Il y a un peu moins d’un an, le 15 octobre dernier, vous m’avez confié chers collègues la présidence du CIPAC, m’inscrivant dans la continuité des chantiers engagés par Catherine Texier, toujours fidèle au poste en qualité de Vice-Présidente du CIPAC aujourd’hui et que je tiens à remercier chaleureusement pour le formidable travail accompli durant ces quatre années de présidence.
Assurer la Présidence du CIPAC, c’est se livrer à ce pas de côté, qui nous entraîne à découvrir notre secteur d’activité autrement que sous l’angle corporatiste de son réseau d’origine et de ses intérêts particuliers.

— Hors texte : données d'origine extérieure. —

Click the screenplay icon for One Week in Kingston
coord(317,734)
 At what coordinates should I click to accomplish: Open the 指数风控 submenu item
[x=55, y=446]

C’est beaucoup écouter et comprendre les véritables enjeux et défis que nous avons à relever ensemble, collégialement et en totale cohésion de pensées et d’actions.
En 2013, le CIPAC organisait son sixième Congrès à Lyon intitulé « Nécessités de l’Art » et s’accompagnait de la publication d’un livre blanc, qui demeure d’une troublante actualité et acuité en 2019.
Aurélie Filipetti alors Ministre de la Culture y faisait d’ailleurs référence lors de son intervention au Congrès en ces termes "Ensemble, vous avez produit un livre blanc. Ce livre blanc sera notre fil rouge. C’est sur cette base, très riche, que je souhaite que s’appuie votre dialogue avec les services du ministère. Je viens d’ailleurs de l’évoquer avec vos présidents d’associations de professionnels."…
Véritable « collector » tiré à 25 exemplaires mais toujours en ligne, sa lecture aujourd’hui ne peut que nous interroger sur notre difficulté à faire bouger les lignes rapidement. En six ans, notre société a connu de nombreuses mutations sociétales et si la prise de conscience de notre fracture sociale est incontestable, il y a aussi une fracture culturelle, qui ne fait l’objet d’aucune discussion philosophique ou si peu sur le sens de la culture ou son rôle dans notre société, ni de remise en question idéologique. Au mieux, nous restons dans une attitude de démarches corporatistes nourries de doléances parfois vieillottes et décontextualisées, loin de toute ferveur utopiste et de toute idée ou proposition véritablement réformatrice.
À l’heure où les questions de démocratie participative, d’écologie, de revendications sociales et politiques, d’égalité des sexes et des genres se font particulièrement entendre ; à l’heure où le mouvement des Gilets Jaunes a révélé une France qui souffre et qui ne se reconnaît plus dans ses institutions, il semble difficile de nier, qu’une des solutions pour élever notre société, réside dans le dialogue, le respect, la concertation et l’écoute de l’autre.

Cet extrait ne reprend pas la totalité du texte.